Sunday morning the temperature was great and the skies were clear, perfect weather for a bike ride and a spot of geocaching. Being a goal orientated kind of person, I had in mind to cover about 20 miles and find 6 geocaches. Geocaching is a hobby/sport which gets me out of the house and active if you want to find out more check out this site www.geocaching.com

After about a mile my front tyre developed a puncture. Now normally I ride with a spare inner tube and did on this occasion, unfortunately it had already developed a split so was of no use.  It would have been easy to head back home to watch the Grand Prix as there was no chance of me covering the miles, and getting all the caches at that point. However, I decided that as it was such a nice day I would lock the bike up where it was and head out on foot.

Changing my method of travel also had some unexpected advantages. Travelling at a slower pace than normal and not having to concentrate hard on avoiding rocks and tree roots gave me the chance to take in the scenery, and think of other things. For example I normally blast past the bridge that is in the photo at the top of this post. Today I had the time to enjoy it and take the photo.

The slower pace also gave me a chance to think through a problem at work that had been evading me for a few weeks and come up with a solution. Had I been on the bike then I am certain I would not have come to this revelation. Further into my walk I reflected on the leadership lesson that I was learning and one I have repeatedly experienced. So often with a project/programme something will happen that derails progress and things don’t go exactly according to plan; people talk about cancelling; effectively giving up. But when you hold people and yourself to the original objectives then you find ways to still deliver. Now it may not be exactly what you set out to achieve a reduced scope maybe but deliver nonetheless. Also so often in these scenarios you learn something through the tough project either about a better way to deliver, a more ingenious use of the technology or perhaps something about yourself. What I repeatedly learn is that giving up or staying still is not an option it does not help with progress.

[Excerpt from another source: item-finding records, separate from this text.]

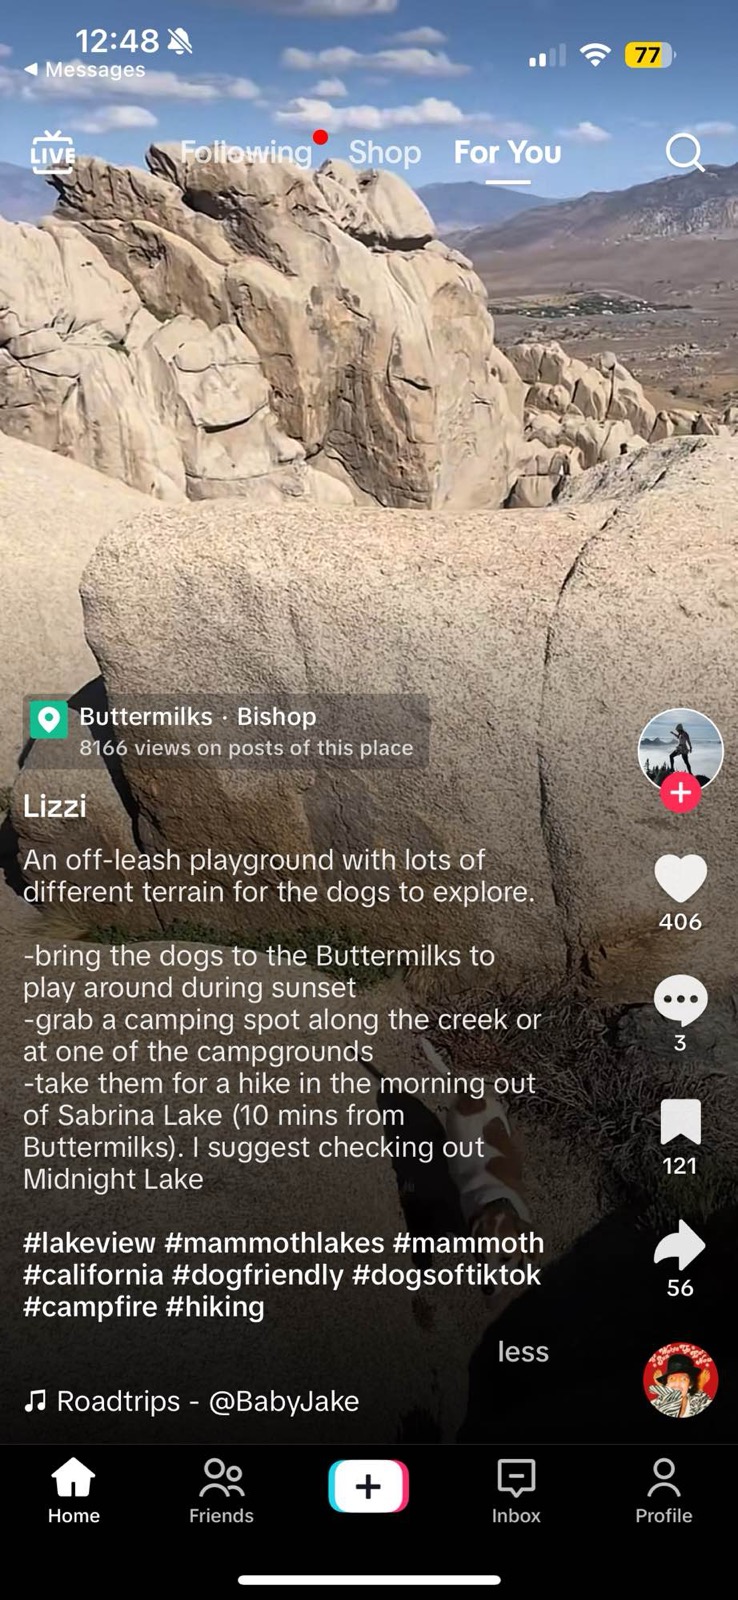Tap the search magnifier icon
This screenshot has width=738, height=1600.
coord(685,153)
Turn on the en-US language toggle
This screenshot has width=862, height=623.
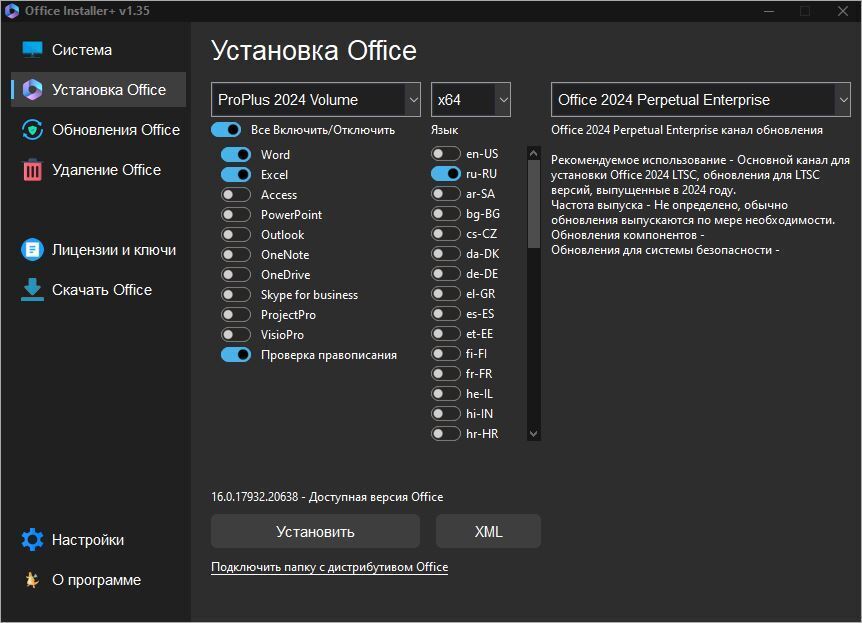point(445,154)
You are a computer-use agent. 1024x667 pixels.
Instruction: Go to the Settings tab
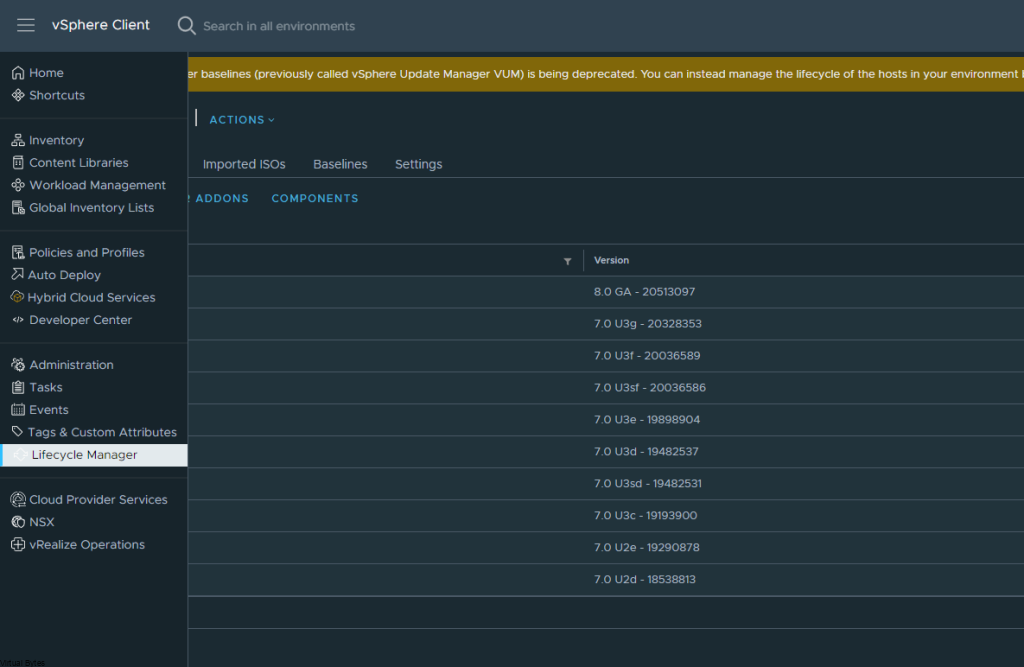click(x=418, y=164)
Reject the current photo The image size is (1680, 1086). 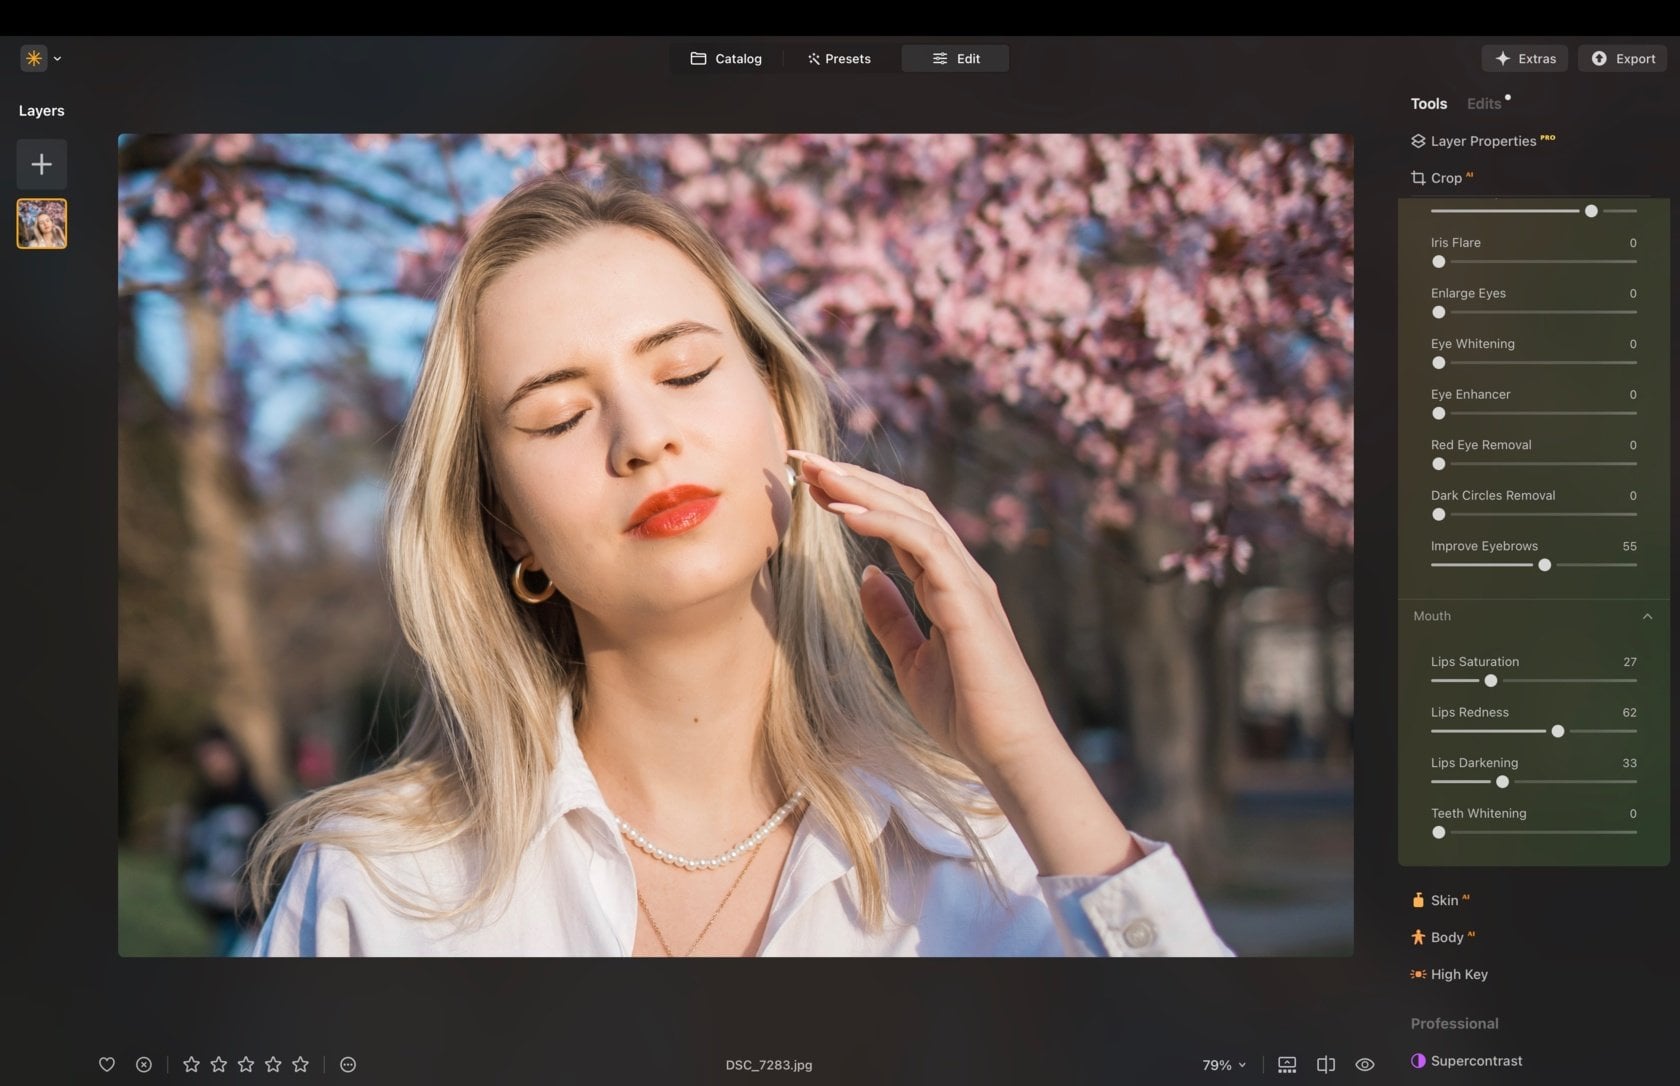143,1064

With my bike ride I could have turned back and not achieved anything. It would be easy to look at it and say I failed as I did not meet all of my goals but I don’t believe that the goal is always what you start out to achieve.

The best leaders are the ones that don’t give up just because things don’t go according to plan because they have the awareness to recognise that staying still is not an option and chances are they will discover something important along the way.

As for what I achieved; yes I found 3 geocaches and covered 10 miles, but I also got to take in the scenery and solve a big problem. What leadership lessons have you learnt on the journey?

  • Will Barnett

    It’s a great point Neil. I think another thing I’ve learned sometimes which may relate to your recent bike/foot journey is that at times of change where things don’t feel right it’s actually better to slow down and get some perspective and insight to refocus on your goals. Tackling problems at a different pace or through different eyes can radically change your course of action and choices for the better.

    In reality this can mean take some time out (if possible) or get advice from an external advisor or mentor that you know thinks differently to you.

  • http://www.neiljpearce.com Neil Pearce

    Completely agree Will and the external perspective can be really useful too whilst remembering that no one understands your own problems like you!

  • http://www.davidsanger.com David Sanger

    “The best leaders are the ones that don’t give up just because things don’t go according to plan” 
    Key point. That’s exactly when leadership begins to matter. thanks

  • Mukul Mathur

    Interesting observation, btw I got to your blog from linkedin. My limited experience in Project management has taught me that something will always go wrong. I usually try to do as much scenario analysis as possible at different stages of project.